- Conference: Independent
- Record: 10–10
- Head coach: Clark Ballard (3rd season);
- Captain: Ellis King
- Home arena: Schmidlapp Gymnasium

= 1941–42 Cincinnati Bearcats men's basketball team =

American college basketball season

The 1941–42 Cincinnati Bearcats men's basketball team represented the University of Cincinnati during the 1941–42 NCAA men's basketball season. The head coach was Clark Ballard, coaching his third season with the Bearcats.
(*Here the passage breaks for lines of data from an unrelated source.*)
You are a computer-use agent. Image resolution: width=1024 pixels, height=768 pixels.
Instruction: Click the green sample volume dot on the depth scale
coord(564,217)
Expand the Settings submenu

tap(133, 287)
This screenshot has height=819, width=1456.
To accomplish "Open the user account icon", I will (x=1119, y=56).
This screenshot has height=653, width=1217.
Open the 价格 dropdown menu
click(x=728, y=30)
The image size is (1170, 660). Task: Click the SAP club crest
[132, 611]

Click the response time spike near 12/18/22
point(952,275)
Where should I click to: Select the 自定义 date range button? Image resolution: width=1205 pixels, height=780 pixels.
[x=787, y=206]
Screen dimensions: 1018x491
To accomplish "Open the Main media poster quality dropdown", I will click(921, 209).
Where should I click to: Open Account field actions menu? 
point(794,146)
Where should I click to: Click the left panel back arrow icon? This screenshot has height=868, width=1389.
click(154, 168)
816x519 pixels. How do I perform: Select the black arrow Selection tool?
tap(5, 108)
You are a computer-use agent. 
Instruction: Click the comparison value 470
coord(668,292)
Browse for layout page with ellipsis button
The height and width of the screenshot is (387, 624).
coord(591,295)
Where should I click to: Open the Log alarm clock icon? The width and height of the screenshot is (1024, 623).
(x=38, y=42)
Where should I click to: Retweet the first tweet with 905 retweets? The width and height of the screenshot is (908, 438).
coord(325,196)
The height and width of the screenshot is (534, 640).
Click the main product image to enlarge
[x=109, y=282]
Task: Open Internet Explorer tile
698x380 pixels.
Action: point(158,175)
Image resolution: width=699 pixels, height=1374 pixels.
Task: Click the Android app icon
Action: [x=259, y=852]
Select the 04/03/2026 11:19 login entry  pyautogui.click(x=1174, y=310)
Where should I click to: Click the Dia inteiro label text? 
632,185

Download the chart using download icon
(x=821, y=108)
The team finished with an overall record of 10–10.

==Schedule==

| Date time, TV | Opponent | Result | Record | Site city, state |
| November 29 | Georgetown (KY) | L 29–33 | 0–1 | Schmidlapp Gymnasium Cincinnati, OH |
| December 10 | Morehead (KY) | W 47–38 | 1–1 | Schmidlapp Gymnasium Cincinnati, OH |
| December 13 | at Wooster | L 32–43 | 1–2 | Wooster, OH |
| December 18 | at Marietta | W 55–44 | 2–2 | Marietta, OH |
| December 20 | Wilmington | W 54–21 | 3–2 | Schmidlapp Gymnasium Cincinnati, OH |
| January 3 | Hanover | W 60–41 | 4–2 | Schmidlapp Gymnasium Cincinnati, OH |
| January 10 | at Miami (OH) | W 36–26 | 5–2 | Withrow Court Oxford, OH |
| January 13 | Toledo | L 41–50 | 5–3 | Schmidlapp Gymnasium Cincinnati, OH |
| January 22 | at Michigan State | L 30–37 | 5–4 | Jenison Fieldhouse East Lansing, MI |
| January 24 | at Dayton | L 39–47 | 5–5 | Schmidlapp Gymnasium Cincinnati, OH |
| January 28 | at Wilmington | W 53–38 | 6–5 | Schmidlapp Gymnasium Wilmington, OH |
| January 31 | Ohio | W 41–28 | 7–5 | Schmidlapp Gymnasium Cincinnati, OH |
| February 3 | at Akron | L 32–42 | 7–6 | Akron Armory Akron, OH |
| January 29 | Michigan State | L 30–36 | 7–7 | Schmidlapp Gymnasium Cincinnati, OH |
| February 10 | Wayne (MI) | L 43–51 | 7–8 | Cincinnati, OH |
| February 14 | at Dayton | L 37–42 | 7–9 | Montgomery County Fairgrounds Dayton, OH |
| February 17 | at Ohio | L 41–51 | 7–10 | Men's Gymnasium Athens, OH |
| February 21 | at Hanover | W 61–57 | 8–10 | Hanover, IN |
| February 25 | Miami (OH) | W 63–59 | 9–10 | Schmidlapp Gymnasium Cincinnati, OH |
| February 28 | Alumni | W 37–33 | 10–10 | Schmidlapp Gymnasium Cincinnati, OH |
*Non-conference game. (#) Tournament seedings in parentheses.